Taxonomic assignment was performed using the software Quantitative Insights into Microbial Ecology 2 (QIIME2) [32]. Quality filtering steps for trimming adaptors and primers from demultiplexed paired reads was performed with Cutadapt v.2.1 [33]. The Cutadapt processed reads were further processed using the DADA2 algorithm as a QIIME2 plugin [34] to filter low-quality and chimera errors and generate a final amplicon sequence variants (ASV) table and corresponding taxonomic table. Taxonomy to the ASVs was assigned using a naïve Bayes algorithm implemented in the q2-feature-classifier prefitted on the SILVA 132 database (v.13.8) V4–V5 16S region of 16S gene [35], and UNITE database v.7.2 (UNITE community, 2017) for the ITS. ASVs classified as mitochondria and chloroplast were discarded from the ASV table. Nonprevalent ASVs defined as ASVs not present in at least 10% of our samples and low abundance ASVs that had less than 100 read counts across all the samples were filtered out.
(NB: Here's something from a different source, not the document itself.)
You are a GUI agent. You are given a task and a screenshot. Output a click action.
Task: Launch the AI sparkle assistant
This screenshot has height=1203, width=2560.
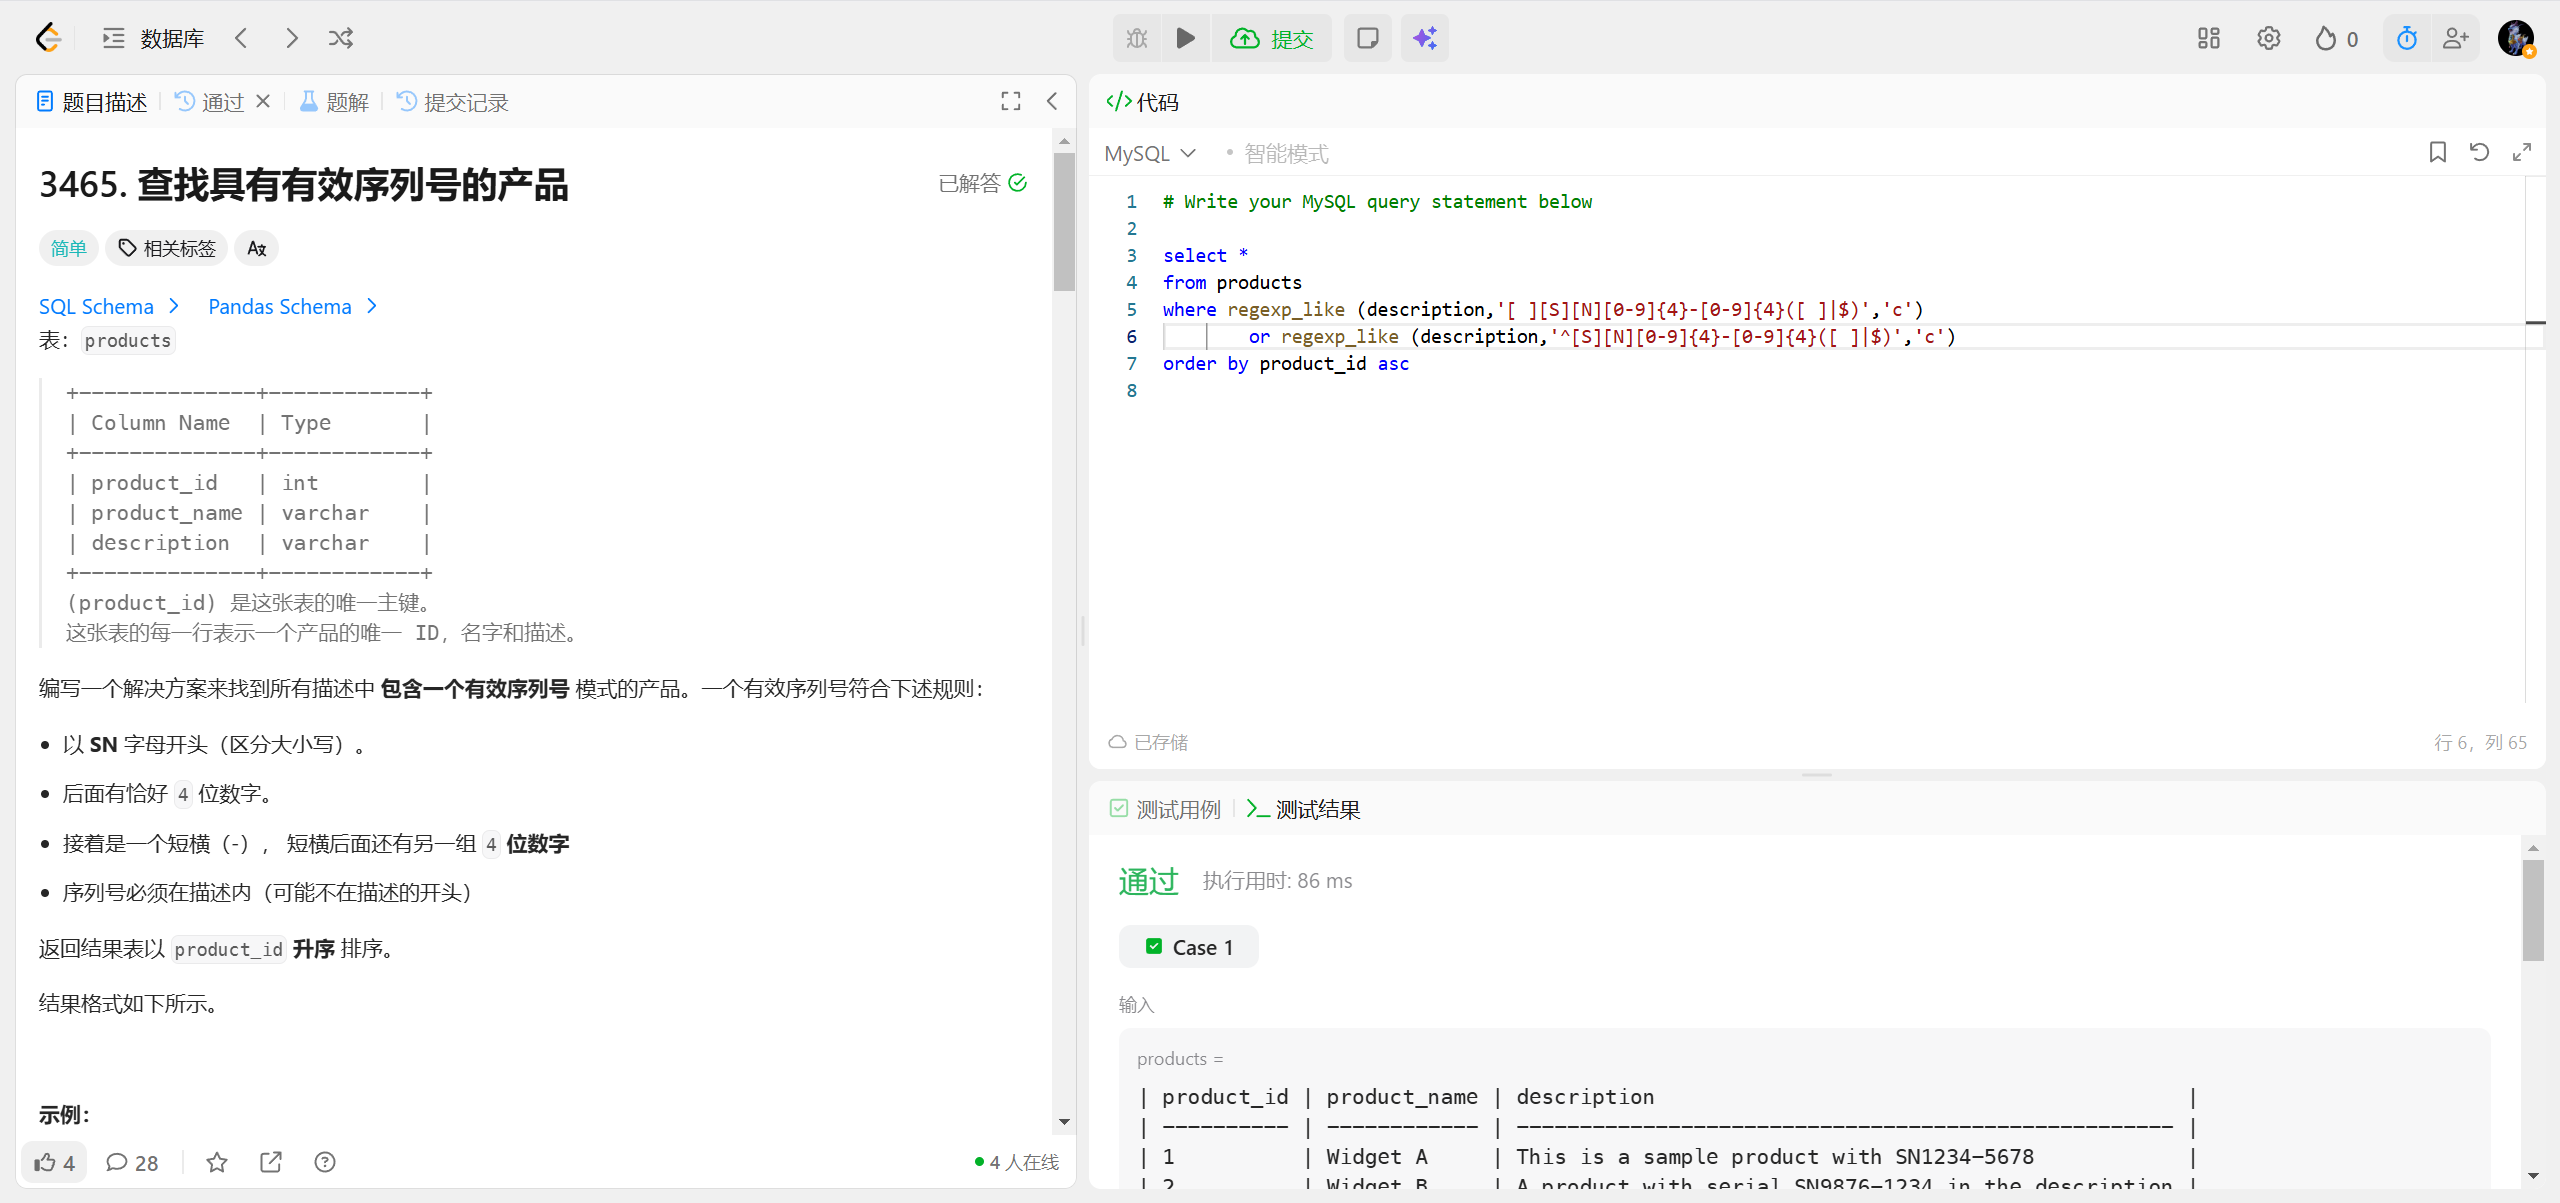(1424, 38)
After processing, the taxonomy was reassigned using filtered ASVs.

The 16S and ITS library pool data was rarefied to 19,000 and 17,000 sequence reads, respectively, for the bacterial and fungal α- and β-diversity analyses to prevent potential bias caused by different sequencing depths. To assess α-diversity of bacterial communities, observed operational taxonomic units (OTUs), Shannon diversity, phylogenetic diversity (Faith PD), and evenness were calculated across different genotypes. To evaluate β-diversity indices, unweighted (for community membership) and weighted (for community structure) UniFrac distances [36] were calculated using QIIME2 pipeline. Differences in overall bacterial and fungal community membership and structure were visualized using principal coordinate analysis (PCoA) plots of these dissimilarity matrices. Differences between treatment groups were tested statistically using permutational multivariate analysis of variance (PERMANOVA; adonis function in the vegan package).

For the ITS sequencing, a total of 2,429,263 ITS raw reads were sequenced (average of 60,000 reads per sample). For bacteria, a total of 2,018,242 raw reads were generated, and after denoising and filtering, a total of 1,334,080 16S rRNA reads were used in the downstream analysis (average of 72,000 reads per sample) (Table S2).

5. Conclusions

In summary, this study demonstrated no significant impact of different PRR-mutants (compromised in immune response) on α-diversity of the rhizosphere microbial community. However, we detected a significant change in the β-diversity of rhizosphere-associated microbiome composition for the fls2 mutant compared to the WT control. The relative abundance of specific community members also varied across different taxonomic groups like the fungal taxa Pezizaceae that was consistently enriched in the cerk1 mutant compared to the WT control and other PRR mutants.